03/15/2021 by californiacaregivers
Your Eyes May Signal Your Risk for Stroke, Dementia
THURSDAY, March 11, 2021 (HealthDay News) -- Your eyes may be a window into the health of your brain, a new study indicates.
Researchers found that older adults with the eye disease retinopathy were at increased risk of having a stroke, as well as possible symptoms of dementia. And on average, they died sooner than people their age without the eye condition.
Retinopathy refers to a disease the retina, the light-sensing tissue at the back of the eye. It's often caused by diabetes or high blood pressure, both of which can damage the small blood vessels supplying the retina.
Retinopathy can lead to vision changes, such as trouble reading or seeing faraway objects. In the later stages, the damaged blood vessels may leak and cause visual disturbances like dark spots or cobweb-like streaks, according to the U.S. National Eye Institute (NEI).
Studies have linked more severe retinopathy to a higher stroke risk -- possibly because both involve diseased blood vessels.
In the new study, researchers found that people with signs of retinopathy were twice as likely to report a history of stroke, versus those with no evidence of the eye disease. Similarly, they were 70% more likely to report memory problems -- a potential indicator of dementia.
Over the next decade, people with the most severe retinopathy faced a two to three times higher risk of dying.
It's not clear whether retinopathy actually foretells a future stroke or memory issues, said lead researcher Dr.
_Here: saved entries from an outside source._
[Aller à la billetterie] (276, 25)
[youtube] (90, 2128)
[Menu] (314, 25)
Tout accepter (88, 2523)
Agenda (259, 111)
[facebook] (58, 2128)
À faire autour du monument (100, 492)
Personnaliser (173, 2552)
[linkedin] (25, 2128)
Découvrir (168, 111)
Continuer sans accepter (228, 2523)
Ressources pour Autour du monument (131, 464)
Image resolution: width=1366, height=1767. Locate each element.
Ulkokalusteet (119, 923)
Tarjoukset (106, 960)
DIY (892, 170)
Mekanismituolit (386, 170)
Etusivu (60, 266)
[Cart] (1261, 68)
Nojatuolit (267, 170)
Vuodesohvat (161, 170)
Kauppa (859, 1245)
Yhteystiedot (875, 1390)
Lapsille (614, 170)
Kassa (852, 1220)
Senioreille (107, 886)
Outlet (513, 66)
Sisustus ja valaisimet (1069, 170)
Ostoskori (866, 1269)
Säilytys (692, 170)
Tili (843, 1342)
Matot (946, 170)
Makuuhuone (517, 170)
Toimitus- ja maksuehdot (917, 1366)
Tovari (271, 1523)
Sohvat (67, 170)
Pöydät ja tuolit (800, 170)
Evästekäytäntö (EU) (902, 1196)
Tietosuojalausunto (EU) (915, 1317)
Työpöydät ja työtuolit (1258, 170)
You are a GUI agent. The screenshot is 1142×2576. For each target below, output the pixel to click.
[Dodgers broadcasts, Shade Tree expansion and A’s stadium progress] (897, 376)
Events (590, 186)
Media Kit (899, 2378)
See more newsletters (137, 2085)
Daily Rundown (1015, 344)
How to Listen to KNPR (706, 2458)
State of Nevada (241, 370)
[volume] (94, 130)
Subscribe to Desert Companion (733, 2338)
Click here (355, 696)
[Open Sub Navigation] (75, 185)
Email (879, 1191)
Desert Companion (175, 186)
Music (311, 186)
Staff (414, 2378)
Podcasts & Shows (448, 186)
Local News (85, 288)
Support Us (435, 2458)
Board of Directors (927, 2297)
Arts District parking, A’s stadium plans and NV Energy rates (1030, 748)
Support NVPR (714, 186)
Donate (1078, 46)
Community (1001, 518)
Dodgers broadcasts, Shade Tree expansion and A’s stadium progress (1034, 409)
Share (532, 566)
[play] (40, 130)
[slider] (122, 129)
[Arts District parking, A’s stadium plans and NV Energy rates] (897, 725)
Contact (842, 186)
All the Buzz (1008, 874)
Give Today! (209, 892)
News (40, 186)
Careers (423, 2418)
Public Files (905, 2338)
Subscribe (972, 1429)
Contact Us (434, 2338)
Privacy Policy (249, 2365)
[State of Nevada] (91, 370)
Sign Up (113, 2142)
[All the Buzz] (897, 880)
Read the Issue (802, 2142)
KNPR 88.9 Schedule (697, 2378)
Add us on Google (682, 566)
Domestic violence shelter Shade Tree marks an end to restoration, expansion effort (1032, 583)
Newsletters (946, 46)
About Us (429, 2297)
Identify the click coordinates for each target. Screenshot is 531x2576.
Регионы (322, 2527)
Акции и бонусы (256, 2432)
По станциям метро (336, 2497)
Michelle Lin, an assistant professor of neurology at the Mayo Clinic in Jacksonville, Fla.
Study participants were asked about stroke history and memory problems at the same time they were evaluated for retinopathy. It's not clear which conditions came first, Lin said.
The next step, she added, is to follow patients with retinopathy over time, to see whether the condition predicts higher stroke risk -- and whether detecting retinopathy makes a difference in that risk.
Lin will present the findings at the American Stroke Association's annual meeting, being held virtually March 17-19. Studies reported at meetings are generally considered preliminary until they are published in a peer-reviewed journal.